É outra vez tempo de descobrir Dina, cantora de toda a gana
Afastada dos palcos devido a problemas de saúde, Dina é homenageada por um conjunto de músicos capitaneados por Gonçalo Tocha, esta terça-feira em Lisboa, quinta-feira no Porto. O espectáculo de encerramento da carreira da cantora volta a apresentar Dinamite, o disco que ficou por ouvir.
Gonçalo Tocha descobriu Dina entalada entre Julio Iglesias e Tintarella di Luna numa colectânea das Selecções do Reader’s Digest. E escrevemos que descobriu porque aquela Dina rockeira não era a cantora que qualquer nascido na década de 1970 conhece de cor dos tempos áureos do Festival da Canção. Tocha, um assumido apaixonado e garimpeiro de discos de cantores desconhecidos, entusiasta de um lado B da história da música popular, ficou fascinado com a canção Pássaro doido e com uma faceta de Dina que remetia, afinal, para essa história alternativa que não vingou.
O entusiasmo foi tanto que o seu duo de música popular Tochapestana procurou Dina para lhe pedir a bênção para a versão de Pássaro doido que queriam incluir no álbum Música Moderna. “Nunca tinha imaginado que iria conhecer a Dina um dia”, confessa Tocha numa conversa a três com o PÚBLICO e a cantora num café em Alfornelos, perto da casa da voz de Amor de água fresca. “Liguei-lhe para falarmos com ela e tinha a esperança de que se o nosso encontro corresse bem podíamos ter a sorte de ela participar na canção.”
Dina (Ondina Veloso de seu nome) não estava propriamente a contar com cantorias do seu lado, achava-se antes “superencantada por malta desta idade conhecer o Pássaro doido e querer regravá-lo”. “Fiquei inchadinha, orgulhosa e gostei logo deles pela forma como me abordaram.” Mas perante a intenção dos Tochapestana em levá-la para estúdio, teve de alertar Tocha para as suas limitações físicas, decorrentes de uma fibrose pulmonar que a afastou dos palcos. “É tramado até para quem fala, quanto mais para quem canta”, ri-se Dina. Só que o à-vontade com o duo foi tão instantâneo que puxou da sua melhor voz de mulher do rock e gravou o tema à primeira, surpreendendo-se até com a sua prestação. “Fiquei muito grata”, lembra a cantora. “Durante três dias respirei tão bem...”
Seria Dina, mais tarde, a passar a Gonçalo Tocha o álbum Dinamite – sucessor do single Pássaro doido/ Amar sem aviso. Mais uma vez, Tocha ouvia ali uma grandiosidade apenas proporcional à injustiça do seu apagado lugar no panteão da música portuguesa e, tomando contacto com a obra da cantora para lá das canções firmadas no imaginário popular, o músico e realizador foi percebendo que Dina se retirara dos palcos sem um merecido momento de celebração e de homenagem. Sem poder contar com a voz em palco da grande protagonista, Tocha juntou uma chusma de cantores – Ana Bacalhau (Deolinda), Márcia, Samuel Úria, B Fachada, Alex d’Alva, Da Chick, Catarina Salinas (Best Youth), Mitó (A Naifa) e os próprios Tochapestana – nos concertos que esta terça-feira em Lisboa (Teatro São Luiz) e quinta-feira no Porto (Rivoli) marcam o encerramento da carreira de Dina.

Dados apresentados>
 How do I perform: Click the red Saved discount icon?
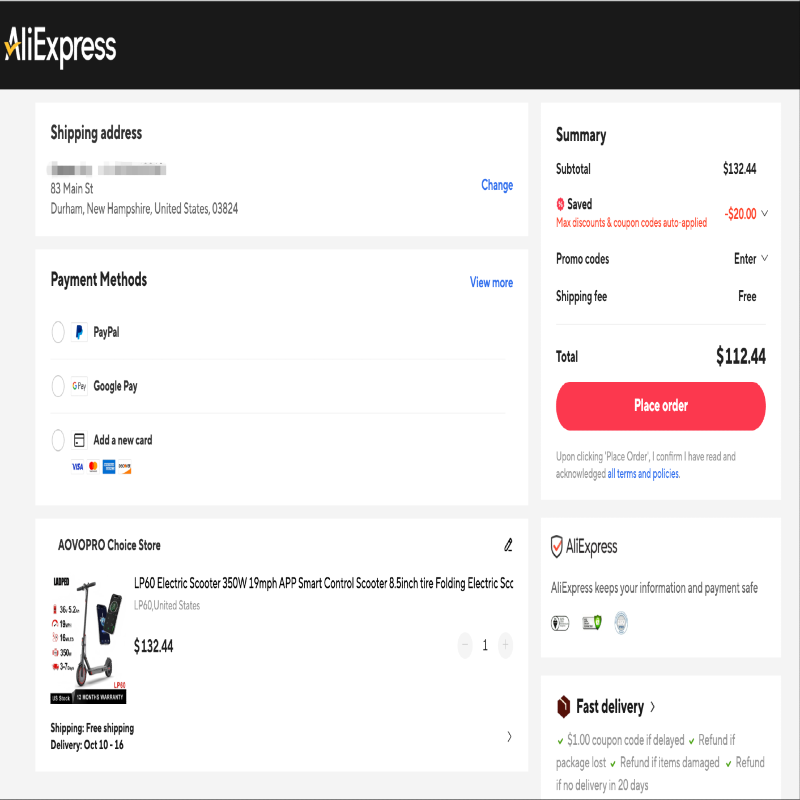click(560, 204)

Descrição do exercício> Continue o texto sobre a homenagem à cantora Dina, escrevendo a partir da última frase apresentada.

Resposta da tarefa>
Não por acaso, o espectáculo intitula-se Dinamite. O álbum homónimo, lançado em 1982, tinha por missão apresentar Dina para além da “miúda de calças de ganga, colete e guitarra”, como a própria se descreve, a que o país se rendera dois anos antes ao concorrer ao festival com Guardado em mim. “Dinamite seria a minha afirmação como cantora e compositora”, lembra Dina. “Mas foi mesmo uma coisa dolorosa. Não queria mais festivais, queria dedicar-me ao álbum e, de repente, sem ser tida nem achada, vejo três canções submetidas ao Festival da Canção, apuraram duas e mataram o álbum. Não se podia misturar as coisas e o meu primeiro álbum não podia passar por ali.” Dinamite ficaria reduzido, aos ouvidos do público, ao Gosto do teu gosto, que perderia o festival para o duelo entre as (vencedoras) Doce, com Bem bom, e Cândida Branca Flor, com Trocas e baldrocas.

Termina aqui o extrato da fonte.